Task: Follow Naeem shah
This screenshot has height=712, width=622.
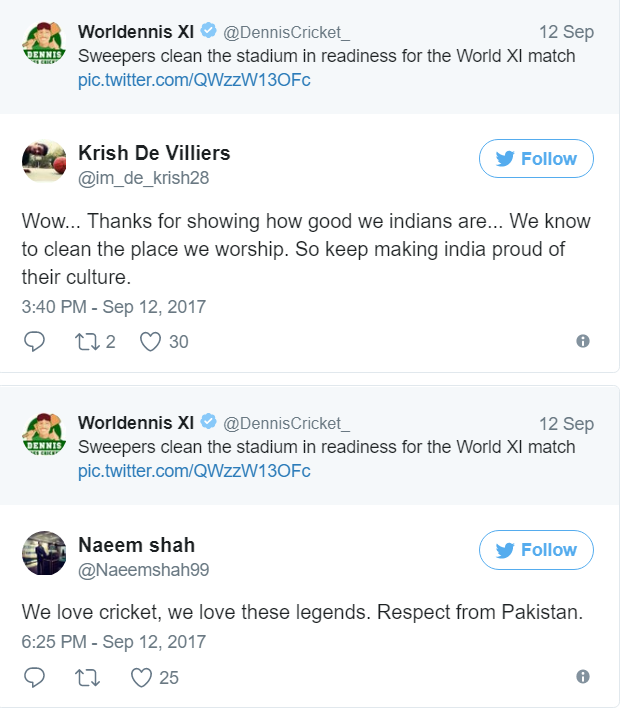Action: point(536,550)
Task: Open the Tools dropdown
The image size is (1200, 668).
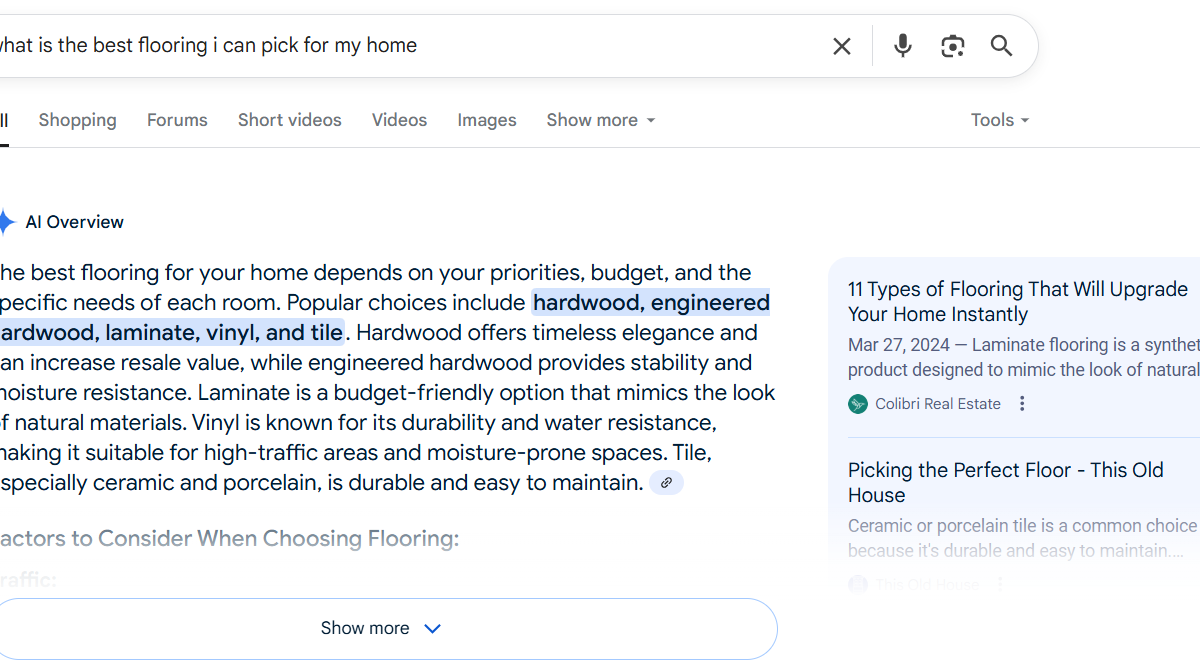Action: (1000, 120)
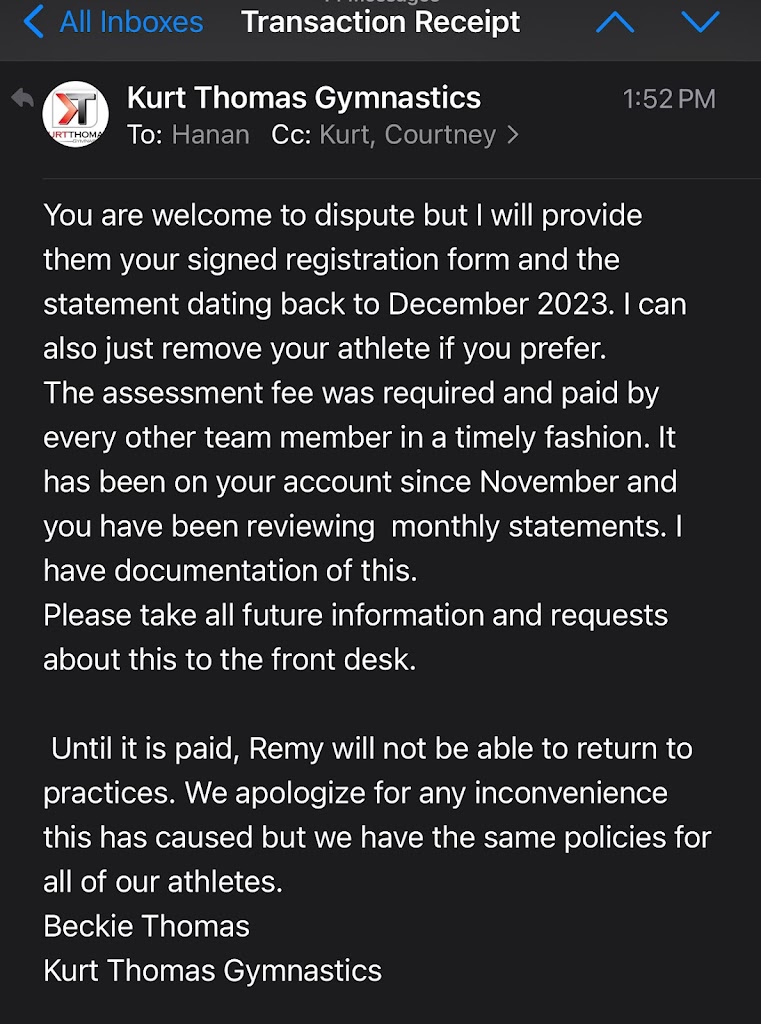This screenshot has width=761, height=1024.
Task: Click Kurt Thomas Gymnastics signature at message bottom
Action: (212, 970)
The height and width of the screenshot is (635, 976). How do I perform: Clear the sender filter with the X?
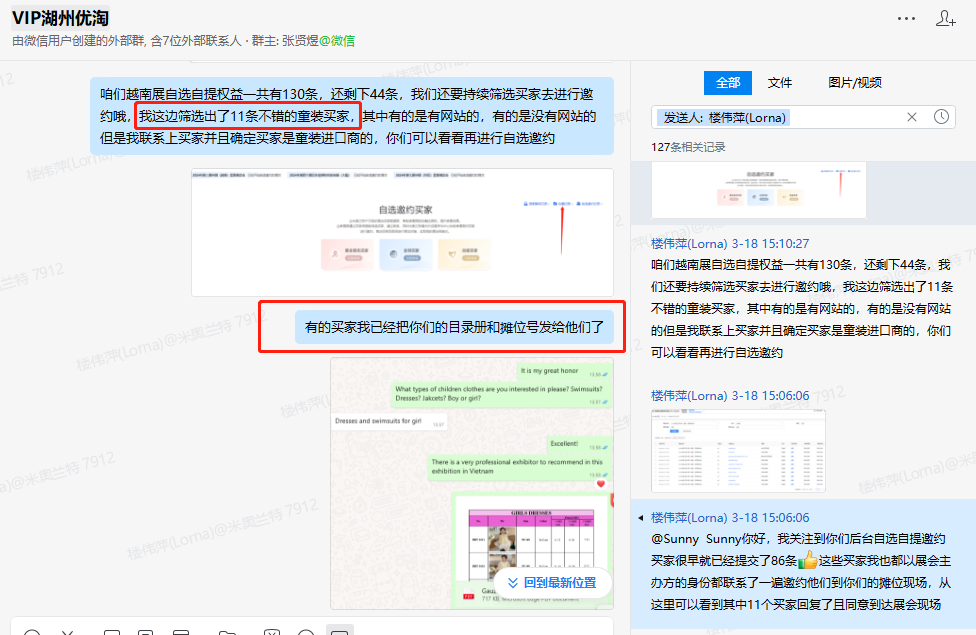[912, 117]
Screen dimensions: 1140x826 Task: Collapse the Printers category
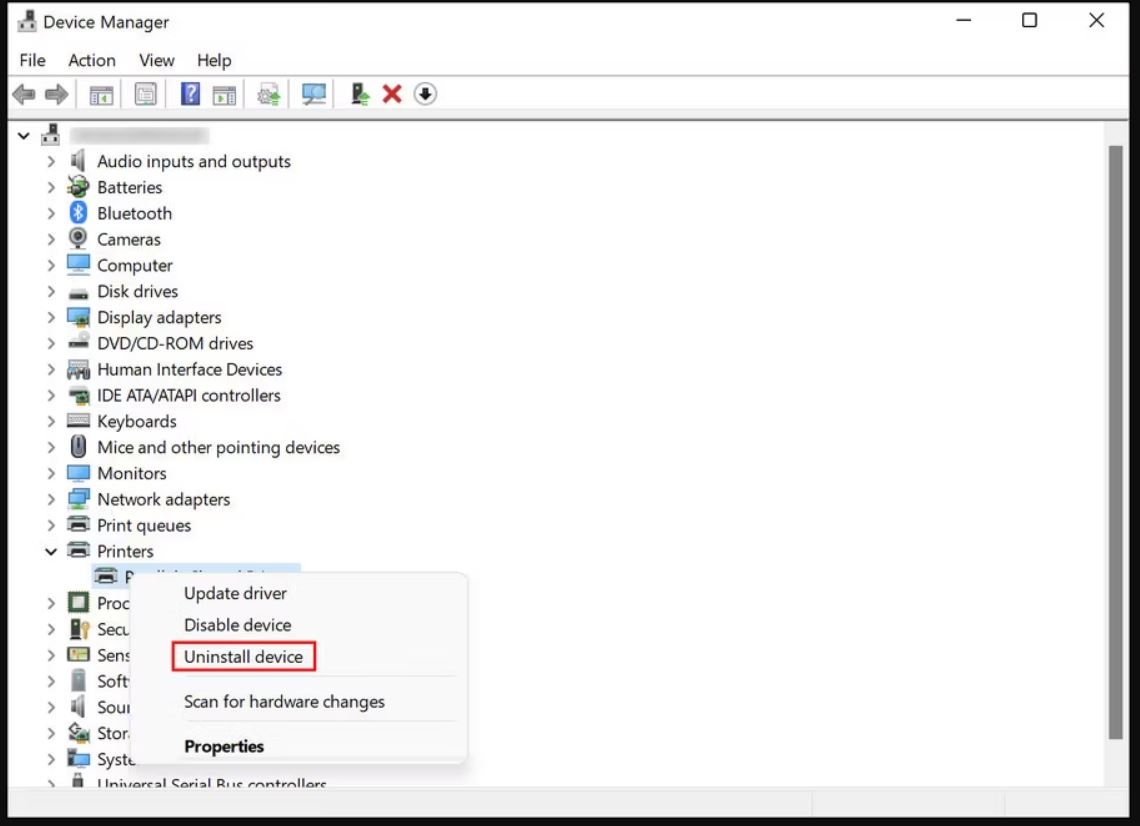[51, 551]
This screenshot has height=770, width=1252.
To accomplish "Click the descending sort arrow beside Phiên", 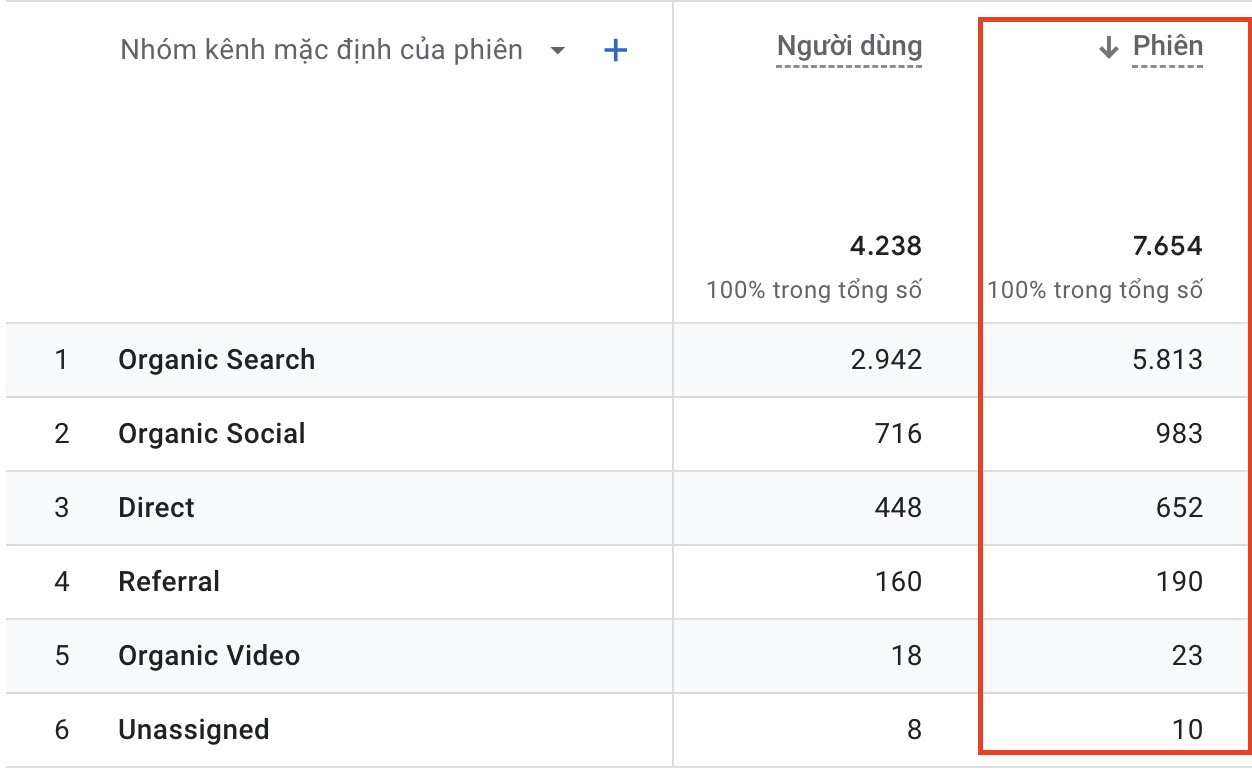I will point(1107,49).
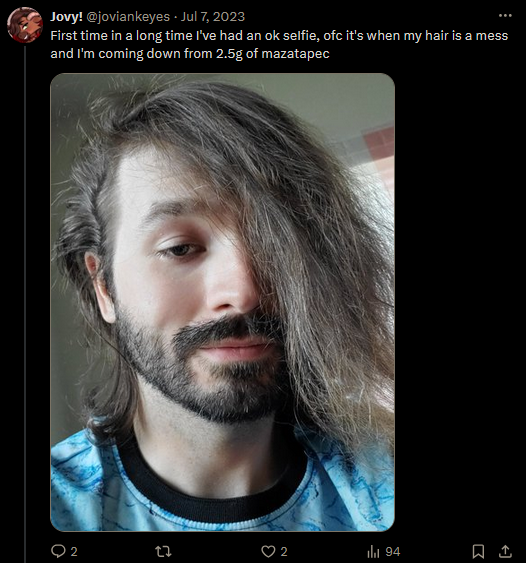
****************************************
• **Instructions for the task**
Repeat the lines exactly as they stand, from the opening line of the data through the line with "This screenshot has height=770, width=1252.". Pictures stay out of the copy.

• **Answer box**
Task: Follow Naeem shah
This screenshot has height=712, width=622.
Action: point(536,550)
Task: Open the Tools dropdown
The image size is (1200, 668).
Action: (1000, 120)
This screenshot has width=761, height=1024.
Task: Click Kurt Thomas Gymnastics signature at message bottom
Action: (212, 970)
The height and width of the screenshot is (635, 976). How do I perform: Clear the sender filter with the X?
[912, 117]
Screen dimensions: 1140x826 Task: Collapse the Printers category
[51, 551]
This screenshot has height=770, width=1252.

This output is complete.